▶ **Document text**:
________________

The report also examines the use of such funding tools in relation to the wider policy context for urban regeneration and investment in enabling infrastructure. The report provides a review of the potential costs and benefits of using new and existing funding tools to deliver major regeneration projects, with particular consideration of the use of financial tools to bridge the gaps in core project funding. It demonstrates that the application of a mix of new local funding tools, to support enabling infrastructure investments, could deliver significant benefits to local areas, with the potential to generate long term economic gains to the Treasury.
The review of Core City case studies suggest that the appropriate use of new financial instruments for funding enabling infrastructure could increase local economic and employment outcomes substantially over what might be achieved through conventional funding routes. Based on the case studies, this could represent a potential increase in housing, employment and economic activity outputs of between 50-80%. The analysis also suggests that emerging and alternative financial tools could offer an acceptable return on investment and would help lever in private finance by providing timely ‘up front’ infrastructure to act as a catalyst for development.
Description
One factor that is key to city competitiveness is infrastructure and its role in supporting productivity and growth. The Core Cities have suffered from a legacy of persistent under-investment in their infrastructure. Most have benefited in recent years from increases in public spending on housing, transport and public services, but there is still a large and growing need for investment in new and replacement infrastructure. Moreover, as the OECD observes, there is insufficient public funding available in the UK to satisfy the competing demands for improving and expanding existing infrastructure (Infrastructure to 2030, OECD 2007). City authorities have been working together to improve infrastructure networks, but have little discretionary powers or funding for sustained infrastructure development.
The potential for improvement in the Core Cities economies remains strong, but many high quality investment projects that offer substantial social and economic benefits are being delayed or constrained due to a lack of finance. Macro-economic uncertainty and the impact of the credit crunch have reduced the availability of private finance, but the demand for infrastructure investment over the medium to long term is robust. In particular, there is an appetite for greater use of publicprivate partnerships and innovative local funding schemes to secure additional investment, especially in enabling infrastructure. Sustained investment in local and regional infrastructure is viewed by the main stakeholders as vital to the long term prosperity of the Core Cities and to meeting the Government’s long standing objective to narrow the economic divide between and within regions. Immediate action aimed at bridging the infrastructure deficit in the Core Cities could also act to boost market confidence during challenging economic conditions and bolster investment activity.
This report seeks to inform the ‘investment debate’ in our Core Cities by providing new evidence of the opportunities and difficulties involved in implementing new local financing tools and considering the potential benefits they might unlock. The analysis is centred on four live case studies from across the Core Cities in: Birmingham; Leeds; Nottingham; and Sheffield. Each case study examines the infrastructure needs of a large urban regeneration project and the capability of the cities in question to deliver on these needs under current or emerging funding arrangements. Alongside consideration of emerging funding tools such as the proposed Community Infrastructure Levy (CIL) and Business Rate Supplement (BRS), the report examines the potential of two new financing concepts which have the potential to generate and support new and additional infrastructure investment: Accelerated Development Zones; and Regional Infrastructure Funds.

________________

▶ **Source material**:
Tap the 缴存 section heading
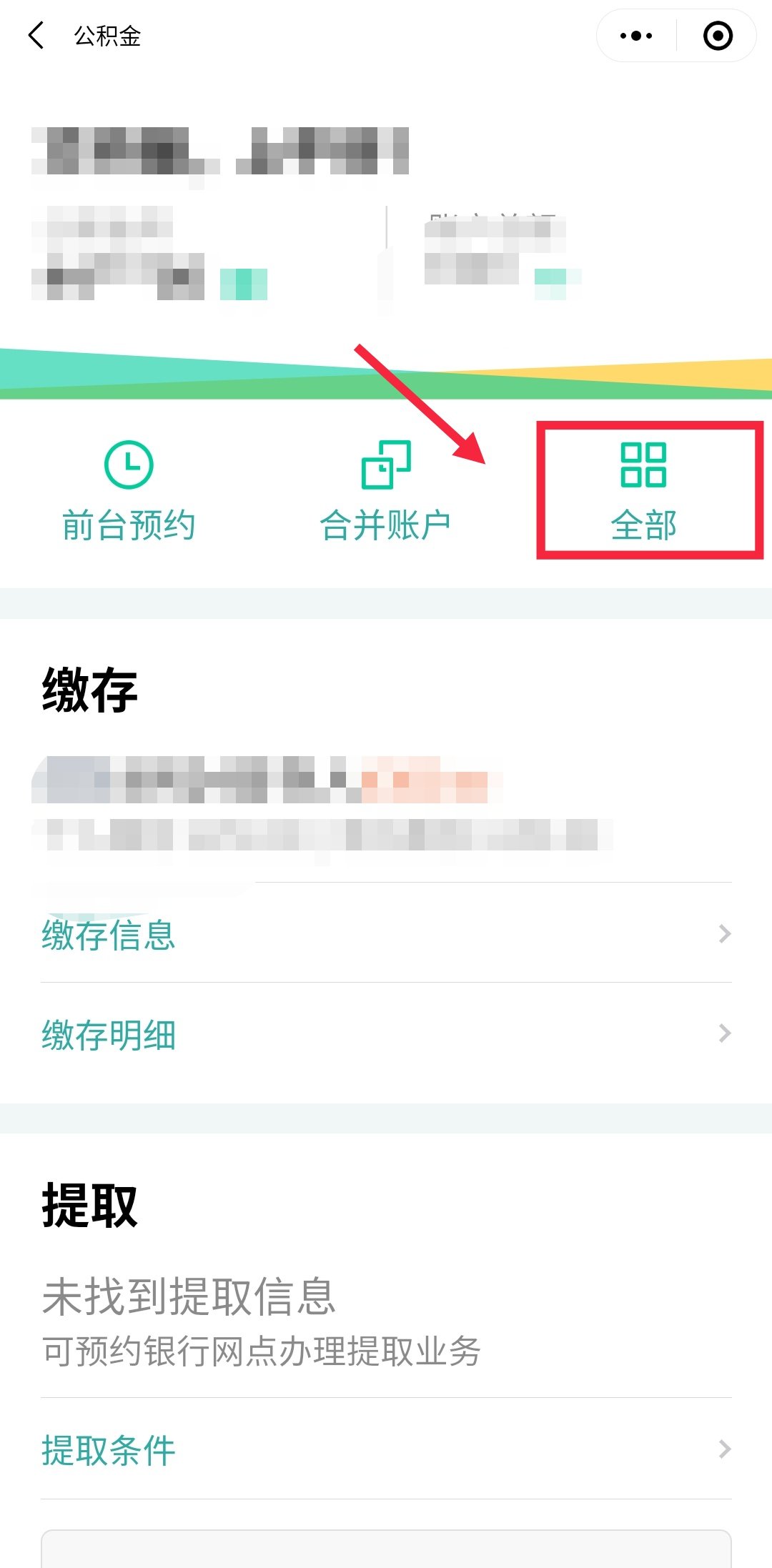pyautogui.click(x=89, y=690)
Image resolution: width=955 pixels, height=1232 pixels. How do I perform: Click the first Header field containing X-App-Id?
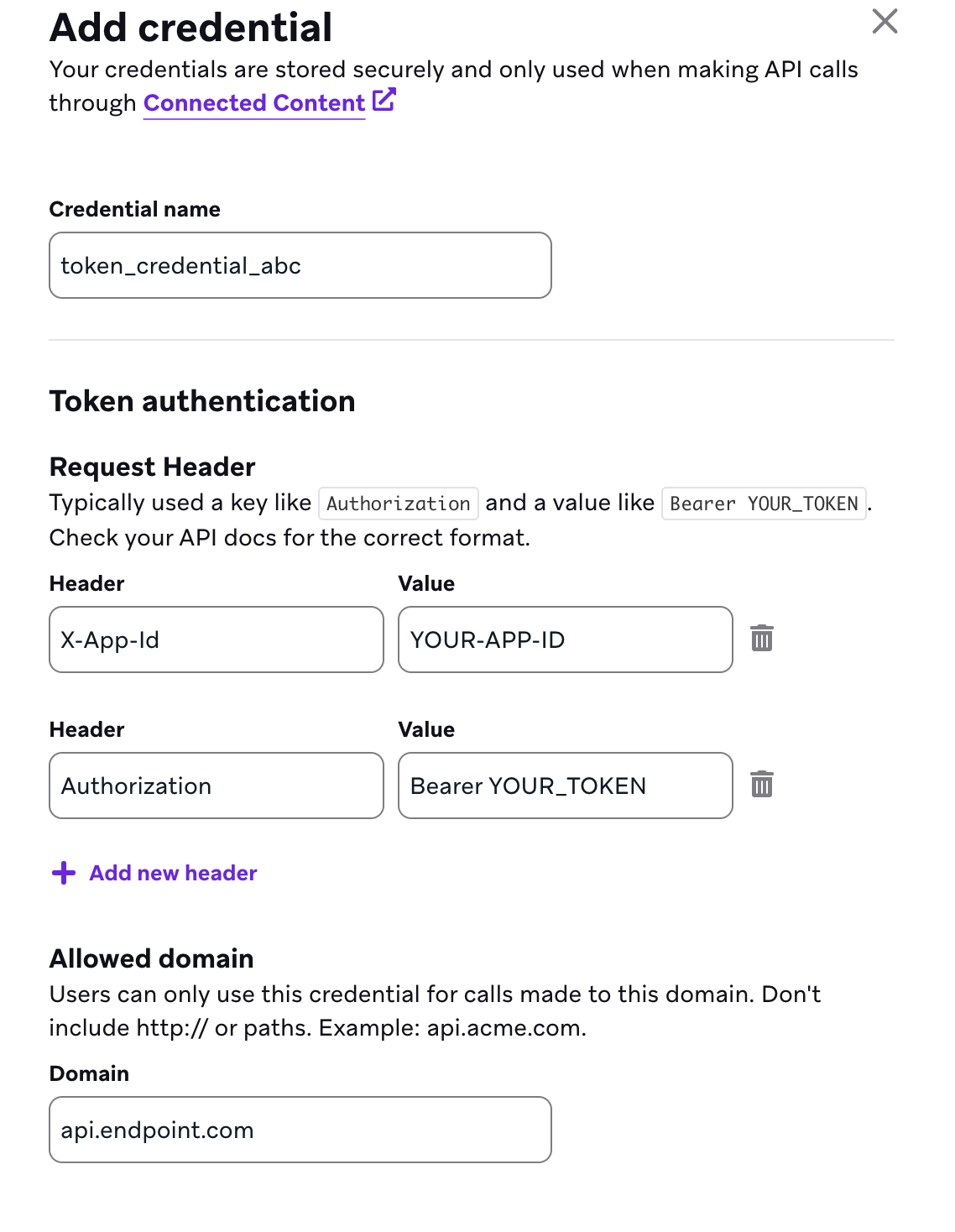point(216,639)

________________

▶ **Task list**:
a. In the text on infrastructure funding in the Core Cities, which OECD publication is cited about insufficient public funding in the UK?
b. List the cities where the case studies in the text on infrastructure funding in the Core Cities are located.
The material has no connection to the text on infrastructure funding in the Core Cities.

▶ **Per-task answers**:
a. Infrastructure to 2030, OECD 2007.

b. Birmingham, Leeds, Nottingham, Sheffield